Task objective
No images, please. Copy each entry below exactly as it reads.

--- Data ---

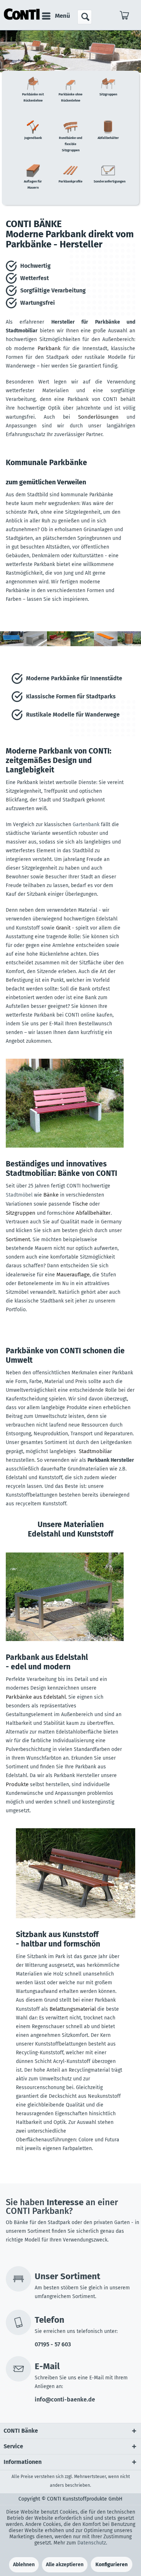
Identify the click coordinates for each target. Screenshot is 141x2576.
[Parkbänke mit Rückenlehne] (12, 644)
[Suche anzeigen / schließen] (84, 17)
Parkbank (49, 348)
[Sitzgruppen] (58, 644)
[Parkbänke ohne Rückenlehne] (35, 644)
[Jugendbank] (82, 644)
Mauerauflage (73, 1274)
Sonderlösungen (98, 417)
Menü (62, 16)
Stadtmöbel (19, 1195)
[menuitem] (56, 16)
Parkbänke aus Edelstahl (36, 1697)
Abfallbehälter (108, 138)
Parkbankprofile (70, 181)
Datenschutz (91, 2543)
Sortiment (18, 1239)
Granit (63, 927)
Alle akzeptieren (65, 2564)
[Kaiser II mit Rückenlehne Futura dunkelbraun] (75, 1873)
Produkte (17, 1784)
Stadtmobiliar (95, 1451)
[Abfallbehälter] (129, 644)
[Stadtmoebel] (65, 1103)
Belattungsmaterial (73, 2009)
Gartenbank (86, 824)
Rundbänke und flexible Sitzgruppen (70, 144)
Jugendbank (33, 138)
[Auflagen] (106, 644)
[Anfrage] (125, 17)
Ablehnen (24, 2564)
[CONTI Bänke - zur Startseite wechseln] (22, 14)
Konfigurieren (111, 2564)
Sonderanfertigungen (109, 181)
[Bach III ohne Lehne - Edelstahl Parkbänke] (65, 1596)
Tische (80, 1204)
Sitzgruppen (108, 94)
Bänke (51, 1194)
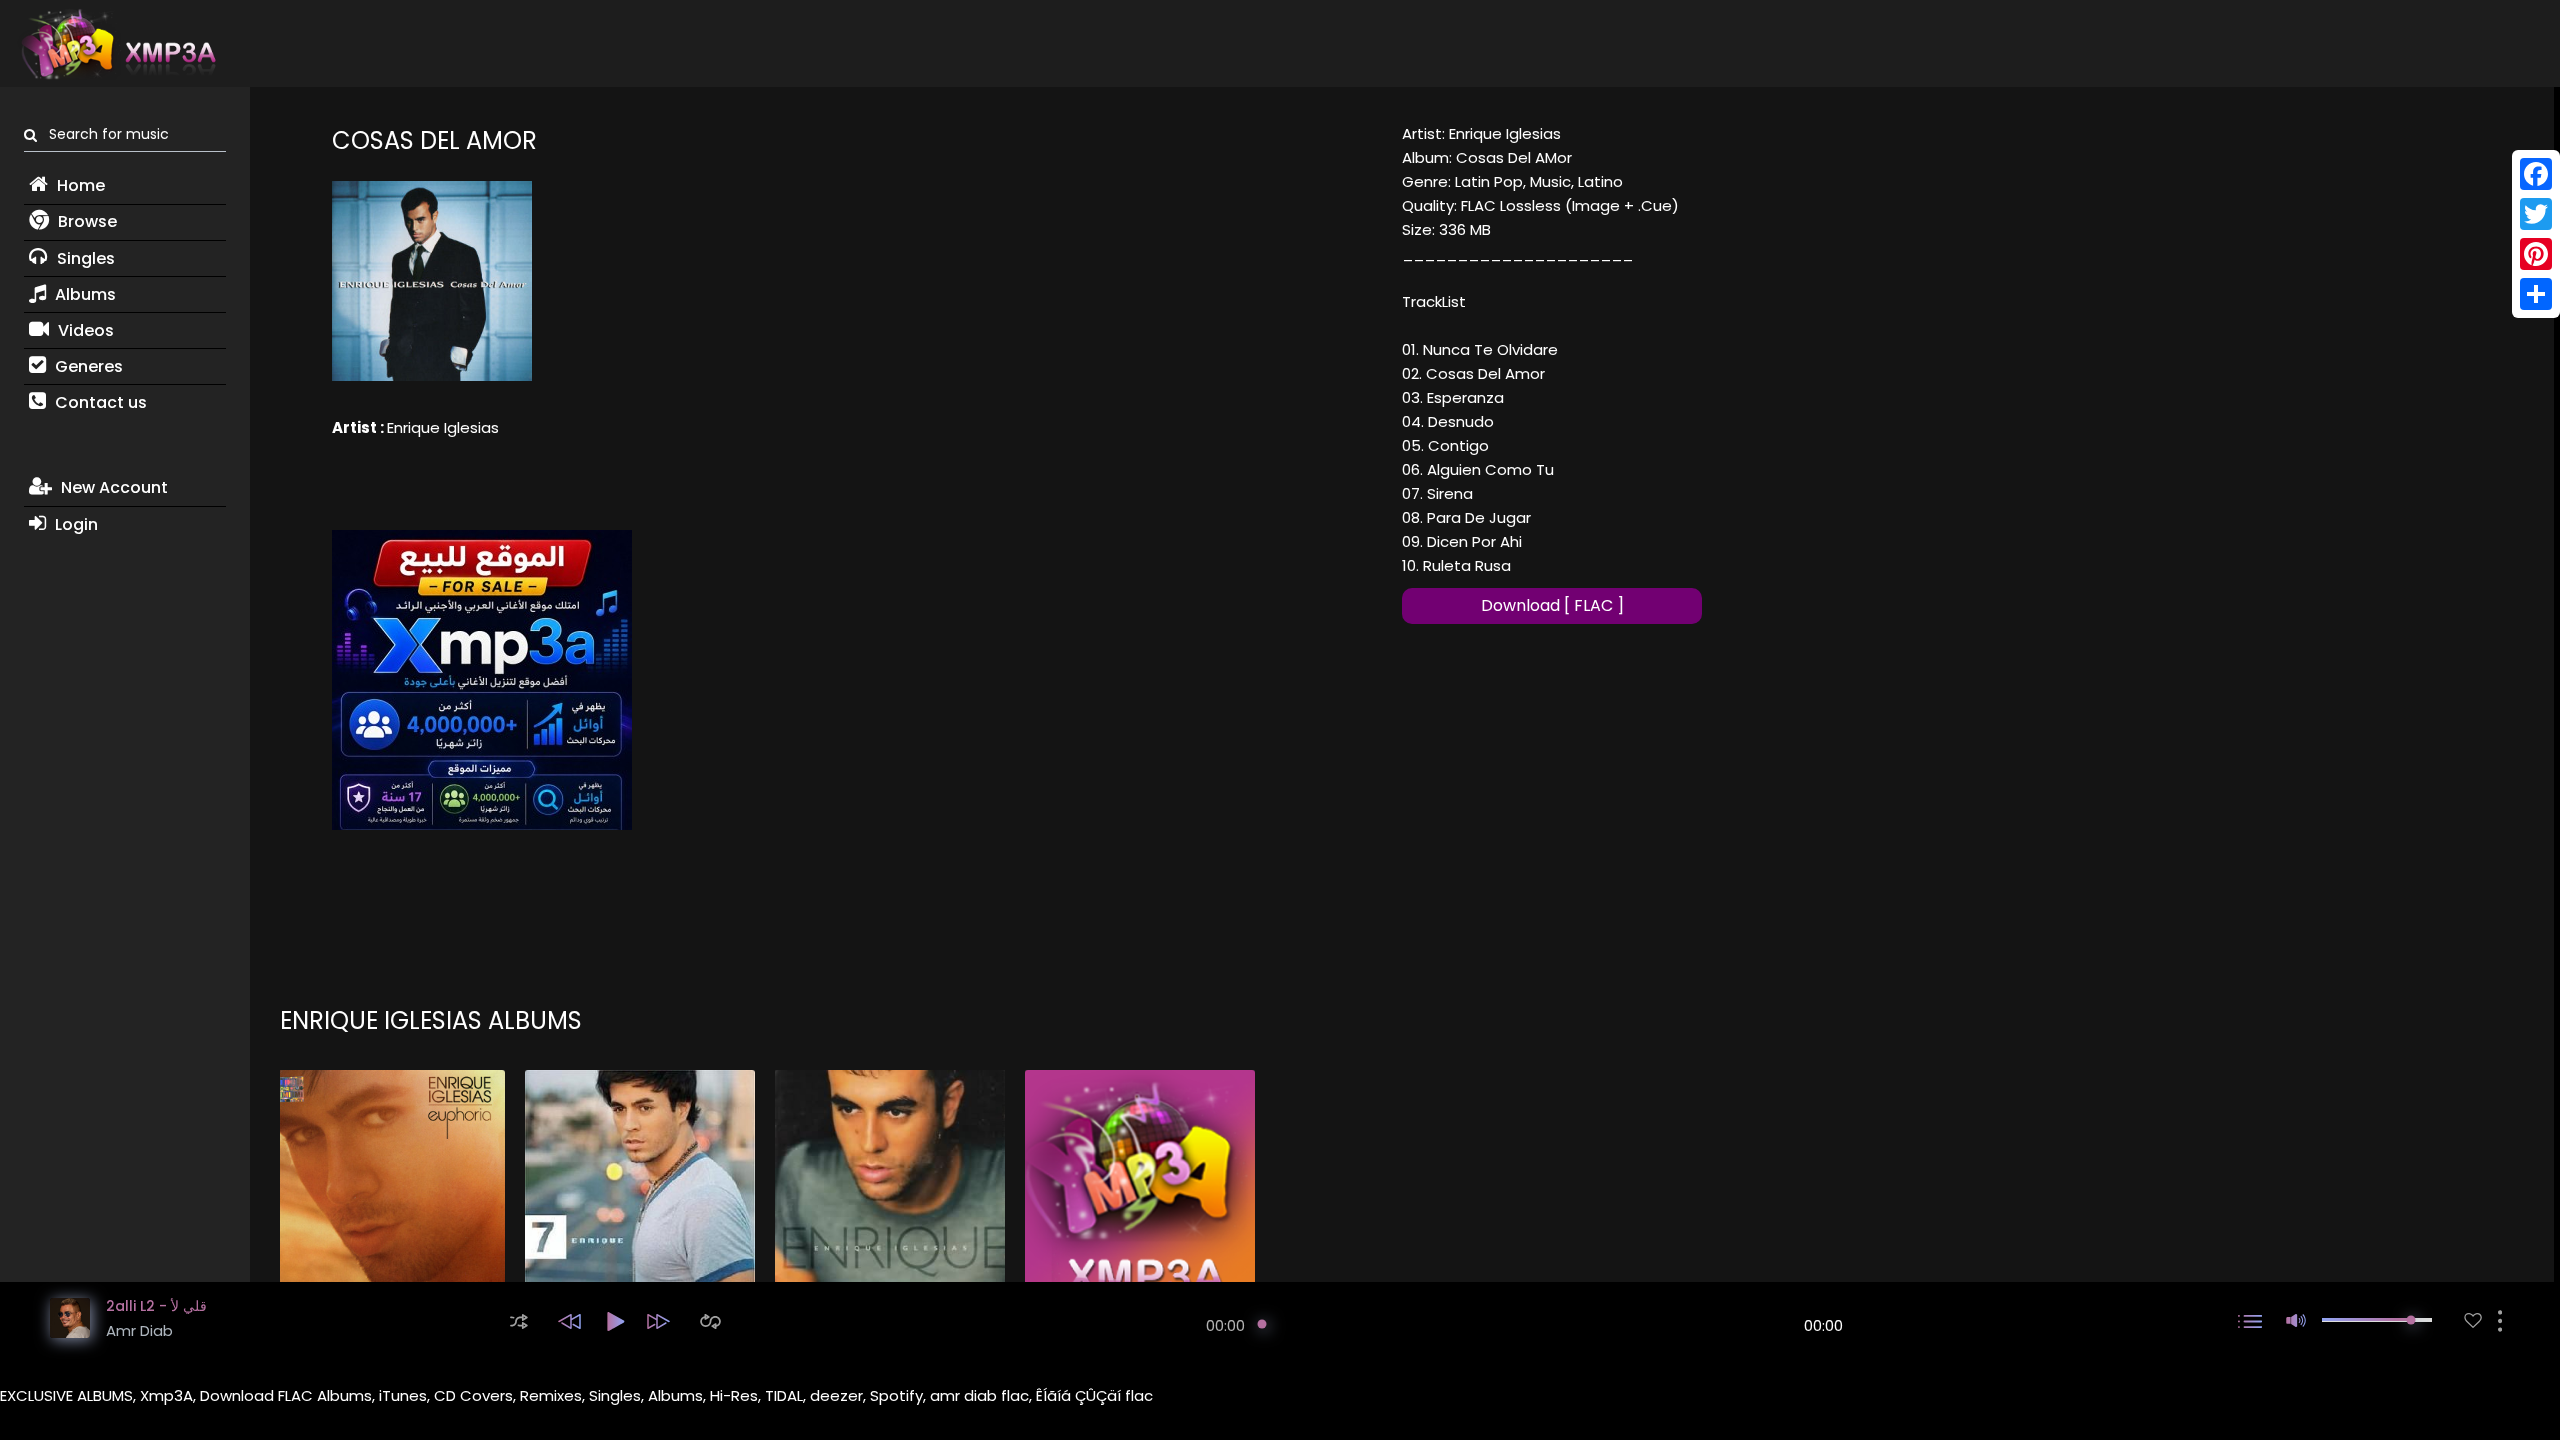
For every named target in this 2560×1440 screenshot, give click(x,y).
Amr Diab (139, 1330)
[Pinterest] (2536, 254)
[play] (2473, 1320)
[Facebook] (2536, 174)
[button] (519, 1321)
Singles (84, 258)
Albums (83, 294)
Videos (84, 330)
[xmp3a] (117, 44)
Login (74, 524)
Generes (87, 366)
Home (79, 185)
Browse (85, 221)
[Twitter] (2536, 214)
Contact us (99, 402)
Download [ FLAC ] (1552, 605)
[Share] (2536, 294)
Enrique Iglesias (443, 427)
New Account (112, 487)
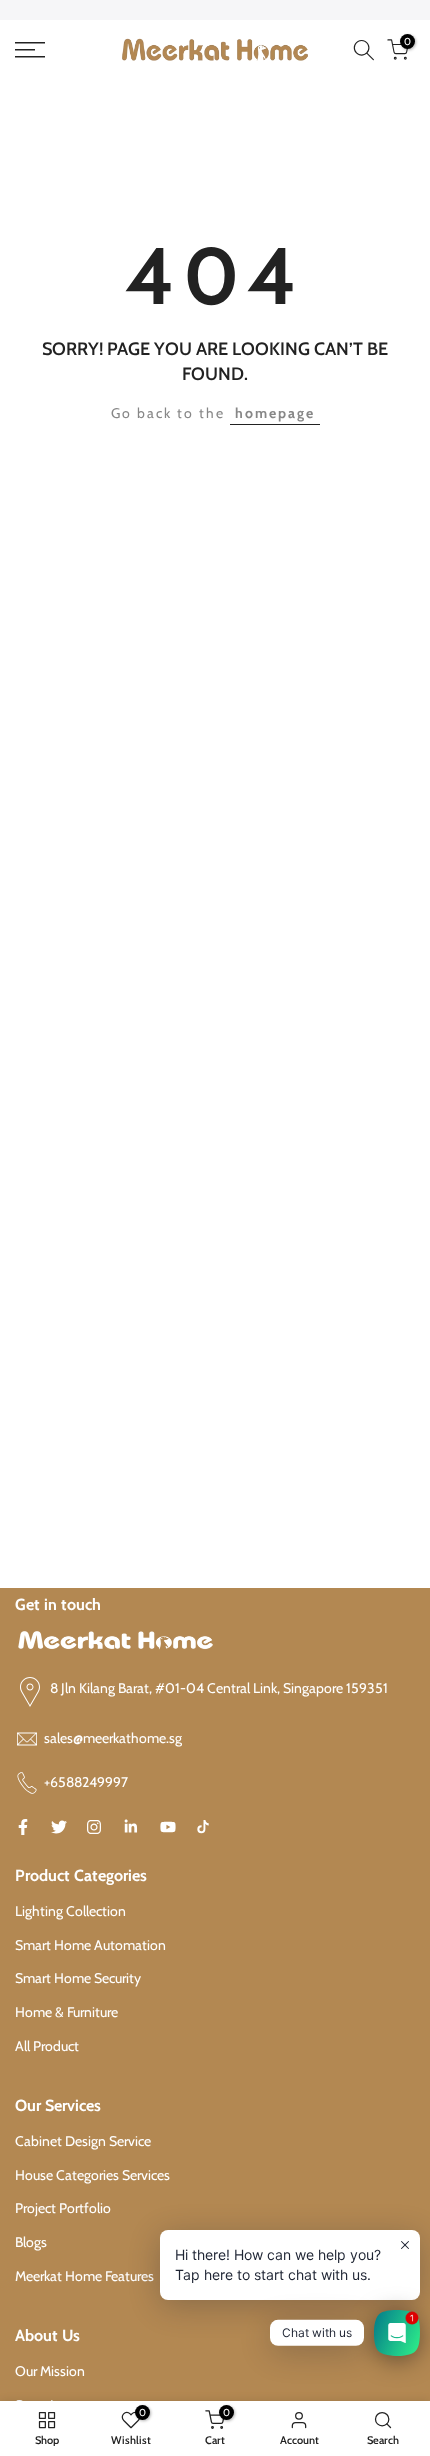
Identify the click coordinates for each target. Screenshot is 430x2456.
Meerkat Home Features (84, 2276)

---

Answer to this problem
Identify the click coordinates for each target. Screenshot is 141x2576.
[Parkbänke mit Rückenlehne] (12, 644)
[Suche anzeigen / schließen] (84, 17)
Parkbank (49, 348)
[Sitzgruppen] (58, 644)
[Parkbänke ohne Rückenlehne] (35, 644)
[Jugendbank] (82, 644)
Mauerauflage (73, 1274)
Sonderlösungen (98, 417)
Menü (62, 16)
Stadtmöbel (19, 1195)
[menuitem] (56, 16)
Parkbänke aus Edelstahl (36, 1697)
Abfallbehälter (108, 138)
Parkbankprofile (70, 181)
Datenschutz (91, 2543)
Sortiment (18, 1239)
Granit (63, 927)
Alle akzeptieren (65, 2564)
[Kaiser II mit Rückenlehne Futura dunkelbraun] (75, 1873)
Produkte (17, 1784)
Stadtmobiliar (95, 1451)
[Abfallbehälter] (129, 644)
[Stadtmoebel] (65, 1103)
Belattungsmaterial (73, 2009)
Gartenbank (86, 824)
Rundbänke und flexible Sitzgruppen (70, 144)
Jugendbank (33, 138)
[Auflagen] (106, 644)
[Anfrage] (125, 17)
Ablehnen (24, 2564)
[CONTI Bänke - zur Startseite wechseln] (22, 14)
Konfigurieren (111, 2564)
Sonderanfertigungen (109, 181)
[Bach III ohne Lehne - Edelstahl Parkbänke] (65, 1596)
Tische (80, 1204)
Sitzgruppen (108, 94)
Bänke (51, 1194)
For every named target in this 2560×1440 screenshot, give click(x,y).
Amr Diab (139, 1330)
[Pinterest] (2536, 254)
[play] (2473, 1320)
[Facebook] (2536, 174)
[button] (519, 1321)
Singles (84, 258)
Albums (83, 294)
Videos (84, 330)
[xmp3a] (117, 44)
Login (74, 524)
Generes (87, 366)
Home (79, 185)
Browse (85, 221)
[Twitter] (2536, 214)
Contact us (99, 402)
Download [ FLAC ] (1552, 605)
[Share] (2536, 294)
Enrique Iglesias (443, 427)
New Account (112, 487)
Identify the click coordinates for each target. Screenshot is 430x2456.
Meerkat Home Features (84, 2276)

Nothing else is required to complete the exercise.